---------- Listed entries ----------
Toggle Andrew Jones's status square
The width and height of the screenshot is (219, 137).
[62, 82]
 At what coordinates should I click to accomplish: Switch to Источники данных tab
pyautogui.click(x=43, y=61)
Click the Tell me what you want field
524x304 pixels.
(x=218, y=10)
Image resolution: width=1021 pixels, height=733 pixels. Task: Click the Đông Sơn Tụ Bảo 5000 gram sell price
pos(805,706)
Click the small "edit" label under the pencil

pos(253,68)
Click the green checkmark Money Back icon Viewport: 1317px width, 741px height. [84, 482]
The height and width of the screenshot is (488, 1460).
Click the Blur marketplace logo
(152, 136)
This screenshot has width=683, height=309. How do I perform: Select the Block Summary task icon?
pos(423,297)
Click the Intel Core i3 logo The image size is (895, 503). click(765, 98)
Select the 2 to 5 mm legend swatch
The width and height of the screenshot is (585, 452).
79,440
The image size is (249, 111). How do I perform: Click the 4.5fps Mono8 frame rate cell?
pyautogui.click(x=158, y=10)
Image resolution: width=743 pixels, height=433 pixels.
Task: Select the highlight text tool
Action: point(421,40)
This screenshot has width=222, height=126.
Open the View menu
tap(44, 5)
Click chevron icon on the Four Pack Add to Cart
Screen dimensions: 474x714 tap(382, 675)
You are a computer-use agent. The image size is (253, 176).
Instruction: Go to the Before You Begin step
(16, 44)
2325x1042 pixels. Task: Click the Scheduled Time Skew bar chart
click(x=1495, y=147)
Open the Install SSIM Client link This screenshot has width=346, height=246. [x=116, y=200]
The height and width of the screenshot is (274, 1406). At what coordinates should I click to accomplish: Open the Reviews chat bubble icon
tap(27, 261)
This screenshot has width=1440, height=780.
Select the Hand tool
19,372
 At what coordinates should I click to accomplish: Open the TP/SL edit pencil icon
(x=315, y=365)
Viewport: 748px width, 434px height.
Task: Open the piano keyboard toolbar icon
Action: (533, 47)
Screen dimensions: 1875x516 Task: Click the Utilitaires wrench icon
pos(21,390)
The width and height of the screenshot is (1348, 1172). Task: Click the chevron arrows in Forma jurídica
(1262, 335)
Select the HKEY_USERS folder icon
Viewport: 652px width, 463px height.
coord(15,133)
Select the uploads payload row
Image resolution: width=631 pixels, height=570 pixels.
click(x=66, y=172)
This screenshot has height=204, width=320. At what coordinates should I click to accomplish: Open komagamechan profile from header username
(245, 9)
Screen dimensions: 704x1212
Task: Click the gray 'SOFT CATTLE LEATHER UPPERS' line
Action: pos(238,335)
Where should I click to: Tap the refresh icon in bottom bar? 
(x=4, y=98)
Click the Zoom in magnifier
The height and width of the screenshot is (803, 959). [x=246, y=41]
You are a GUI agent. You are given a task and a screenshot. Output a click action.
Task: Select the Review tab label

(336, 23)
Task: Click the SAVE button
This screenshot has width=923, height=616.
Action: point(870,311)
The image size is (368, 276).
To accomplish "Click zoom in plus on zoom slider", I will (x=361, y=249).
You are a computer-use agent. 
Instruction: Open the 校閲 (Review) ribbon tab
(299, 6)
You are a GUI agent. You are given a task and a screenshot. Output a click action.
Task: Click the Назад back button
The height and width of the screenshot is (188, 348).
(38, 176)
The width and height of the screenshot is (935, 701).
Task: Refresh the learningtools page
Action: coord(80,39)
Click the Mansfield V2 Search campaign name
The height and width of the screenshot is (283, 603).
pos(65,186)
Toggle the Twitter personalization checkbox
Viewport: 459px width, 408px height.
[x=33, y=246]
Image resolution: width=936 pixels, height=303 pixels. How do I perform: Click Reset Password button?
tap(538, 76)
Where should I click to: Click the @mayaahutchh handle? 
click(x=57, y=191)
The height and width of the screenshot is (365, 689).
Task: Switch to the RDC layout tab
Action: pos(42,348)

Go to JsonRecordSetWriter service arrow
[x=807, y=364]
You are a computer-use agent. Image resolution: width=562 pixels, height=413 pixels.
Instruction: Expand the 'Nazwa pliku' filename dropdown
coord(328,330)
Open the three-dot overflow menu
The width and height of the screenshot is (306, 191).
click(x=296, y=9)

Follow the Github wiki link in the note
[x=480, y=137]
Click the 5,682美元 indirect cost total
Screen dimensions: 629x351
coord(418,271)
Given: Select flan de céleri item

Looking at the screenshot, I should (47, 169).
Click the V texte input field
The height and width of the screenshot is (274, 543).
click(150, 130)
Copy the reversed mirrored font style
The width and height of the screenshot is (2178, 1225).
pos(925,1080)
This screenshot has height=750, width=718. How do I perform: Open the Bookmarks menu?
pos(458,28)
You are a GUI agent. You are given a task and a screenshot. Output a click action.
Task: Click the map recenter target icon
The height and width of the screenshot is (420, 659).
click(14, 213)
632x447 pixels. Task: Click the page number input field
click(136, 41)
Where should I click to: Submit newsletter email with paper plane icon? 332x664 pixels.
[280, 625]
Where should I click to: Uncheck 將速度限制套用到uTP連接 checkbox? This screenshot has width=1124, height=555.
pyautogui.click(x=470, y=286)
----------
What you are asked to do — Every entry is to be repeated exactly as it stands.

Exercise solution —
Toggle Andrew Jones's status square
The width and height of the screenshot is (219, 137).
[62, 82]
 At what coordinates should I click to accomplish: Switch to Источники данных tab
pyautogui.click(x=43, y=61)
Click the Tell me what you want field
524x304 pixels.
(x=218, y=10)
Image resolution: width=1021 pixels, height=733 pixels. Task: Click the Đông Sơn Tụ Bảo 5000 gram sell price
pos(805,706)
Click the small "edit" label under the pencil

pos(253,68)
Click the green checkmark Money Back icon Viewport: 1317px width, 741px height. [84, 482]
The height and width of the screenshot is (488, 1460).
Click the Blur marketplace logo
(152, 136)
This screenshot has width=683, height=309. How do I perform: Select the Block Summary task icon?
pos(423,297)
Click the Intel Core i3 logo The image size is (895, 503). click(765, 98)
Select the 2 to 5 mm legend swatch
The width and height of the screenshot is (585, 452).
79,440
The image size is (249, 111). How do I perform: Click the 4.5fps Mono8 frame rate cell?
pyautogui.click(x=158, y=10)
Image resolution: width=743 pixels, height=433 pixels.
Task: Select the highlight text tool
Action: point(421,40)
This screenshot has width=222, height=126.
Open the View menu
tap(44, 5)
Click chevron icon on the Four Pack Add to Cart
Screen dimensions: 474x714 tap(382, 675)
You are a computer-use agent. The image size is (253, 176).
Instruction: Go to the Before You Begin step
(16, 44)
2325x1042 pixels. Task: Click the Scheduled Time Skew bar chart
click(x=1495, y=147)
Open the Install SSIM Client link This screenshot has width=346, height=246. [x=116, y=200]
The height and width of the screenshot is (274, 1406). At what coordinates should I click to accomplish: Open the Reviews chat bubble icon
tap(27, 261)
This screenshot has width=1440, height=780.
Select the Hand tool
19,372
 At what coordinates should I click to accomplish: Open the TP/SL edit pencil icon
(x=315, y=365)
Viewport: 748px width, 434px height.
Task: Open the piano keyboard toolbar icon
Action: (533, 47)
Screen dimensions: 1875x516 Task: Click the Utilitaires wrench icon
pos(21,390)
The width and height of the screenshot is (1348, 1172). Task: Click the chevron arrows in Forma jurídica
(1262, 335)
Select the HKEY_USERS folder icon
Viewport: 652px width, 463px height.
coord(15,133)
Select the uploads payload row
Image resolution: width=631 pixels, height=570 pixels.
click(x=66, y=172)
This screenshot has height=204, width=320. At what coordinates should I click to accomplish: Open komagamechan profile from header username
(245, 9)
Screen dimensions: 704x1212
Task: Click the gray 'SOFT CATTLE LEATHER UPPERS' line
Action: pos(238,335)
Where should I click to: Tap the refresh icon in bottom bar? 
(x=4, y=98)
Click the Zoom in magnifier
The height and width of the screenshot is (803, 959). [x=246, y=41]
You are a GUI agent. You are given a task and a screenshot. Output a click action.
Task: Select the Review tab label

(336, 23)
Task: Click the SAVE button
This screenshot has width=923, height=616.
Action: point(870,311)
The image size is (368, 276).
To accomplish "Click zoom in plus on zoom slider", I will (x=361, y=249).
You are a computer-use agent. 
Instruction: Open the 校閲 (Review) ribbon tab
(299, 6)
You are a GUI agent. You are given a task and a screenshot. Output a click action.
Task: Click the Назад back button
The height and width of the screenshot is (188, 348).
(38, 176)
The width and height of the screenshot is (935, 701).
Task: Refresh the learningtools page
Action: coord(80,39)
Click the Mansfield V2 Search campaign name
The height and width of the screenshot is (283, 603).
pos(65,186)
Toggle the Twitter personalization checkbox
Viewport: 459px width, 408px height.
[x=33, y=246]
Image resolution: width=936 pixels, height=303 pixels. How do I perform: Click Reset Password button?
tap(538, 76)
Where should I click to: Click the @mayaahutchh handle? 
click(x=57, y=191)
The height and width of the screenshot is (365, 689).
Task: Switch to the RDC layout tab
Action: pos(42,348)

Go to JsonRecordSetWriter service arrow
[x=807, y=364]
You are a computer-use agent. Image resolution: width=562 pixels, height=413 pixels.
Instruction: Expand the 'Nazwa pliku' filename dropdown
coord(328,330)
Open the three-dot overflow menu
The width and height of the screenshot is (306, 191).
click(x=296, y=9)

Follow the Github wiki link in the note
[x=480, y=137]
Click the 5,682美元 indirect cost total
Screen dimensions: 629x351
coord(418,271)
Given: Select flan de céleri item

Looking at the screenshot, I should (47, 169).
Click the V texte input field
The height and width of the screenshot is (274, 543).
click(150, 130)
Copy the reversed mirrored font style
The width and height of the screenshot is (2178, 1225).
pos(925,1080)
This screenshot has height=750, width=718. How do I perform: Open the Bookmarks menu?
pos(458,28)
You are a GUI agent. You are given a task and a screenshot. Output a click action.
Task: Click the map recenter target icon
The height and width of the screenshot is (420, 659).
click(14, 213)
632x447 pixels. Task: Click the page number input field
click(136, 41)
Where should I click to: Submit newsletter email with paper plane icon? 332x664 pixels.
[280, 625]
Where should I click to: Uncheck 將速度限制套用到uTP連接 checkbox? This screenshot has width=1124, height=555.
pyautogui.click(x=470, y=286)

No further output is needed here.